Mas já em 2009 o sinal de alerta foi aceso, tanto é que em 2010 o resultado primário apresentou-se neutro (receitas iguais a despesas), possivelmente em razão da crise econômica mundial, quebrando um ciclo superavitário desde 1998, conforme gráfico disponibilizado pelo Tesouro Transparente.

Resultado primário
Fonte: Receitas e Despesas Primárias – Secretaria do Tesouro Nacional (STN)
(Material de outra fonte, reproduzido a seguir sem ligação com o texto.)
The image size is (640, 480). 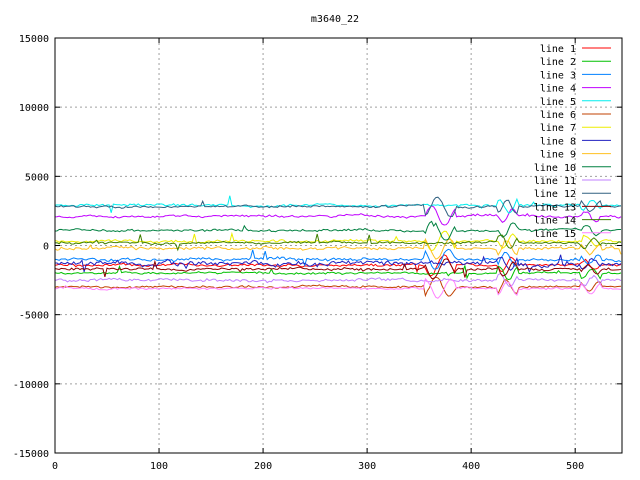 What do you see at coordinates (263, 466) in the screenshot?
I see `x-tick-label: 200` at bounding box center [263, 466].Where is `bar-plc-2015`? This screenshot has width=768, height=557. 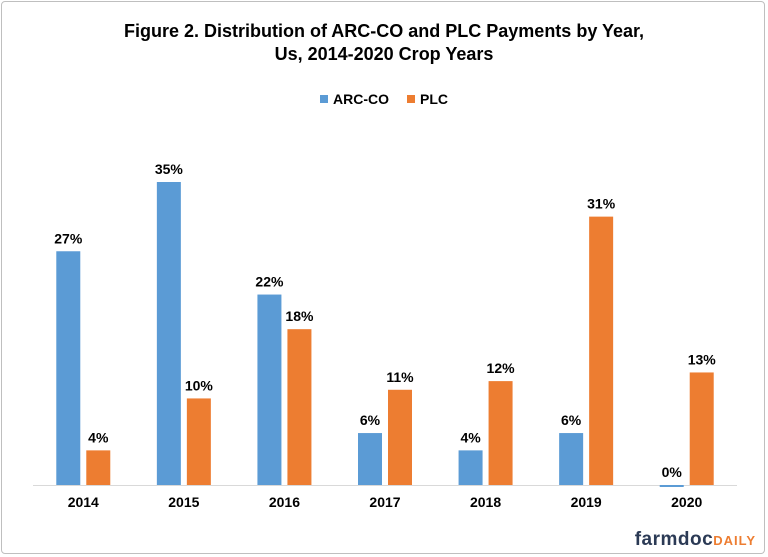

Resultado Primário X Reflexos na Execução Orçamentária

Acaso o resultado primário não seja atingido, o reflexo direto na execução orçamentária é a limitação ou contingenciamento da despesa. A Constituição Federal e a LDO estipulam as despesas de caráter continuado que não podem ser contingenciadas (despesas primárias obrigatórias) e as despesas que podem ser contingenciadas (despesas primárias discricionárias).

Quanto ao contingenciamento das despesas primárias discricionárias, não há uma regra de prioridade. Como o próprio nome diz, são despesas discricionárias.

Contudo, a Emenda à Constituição 100, de 26/6/2019, possivelmente para frear a discricionariedade desmedida, estipulou que “a administração tem o dever de executar as programações orçamentárias, adotando os meios e as medidas necessários, com o propósito de garantir a efetiva entrega de bens e serviços à sociedade“.

Conclusão

Portanto, o motivo pelo qual os governos são obrigados a contingenciar as despesas, deve-se primordialmente ao alcance das metas de resultado primário, segundo preceitos constitucionais e legais, sob pena de o governante ferir a responsabilidade fiscal, tendo em vista a busca do equilíbrio das finanças públicas.

Renato Santos Chaves

Mestre em Gestão Pública (UFPI); Auditor Federal de Controle Externo do Tribunal de Contas da União (TCU).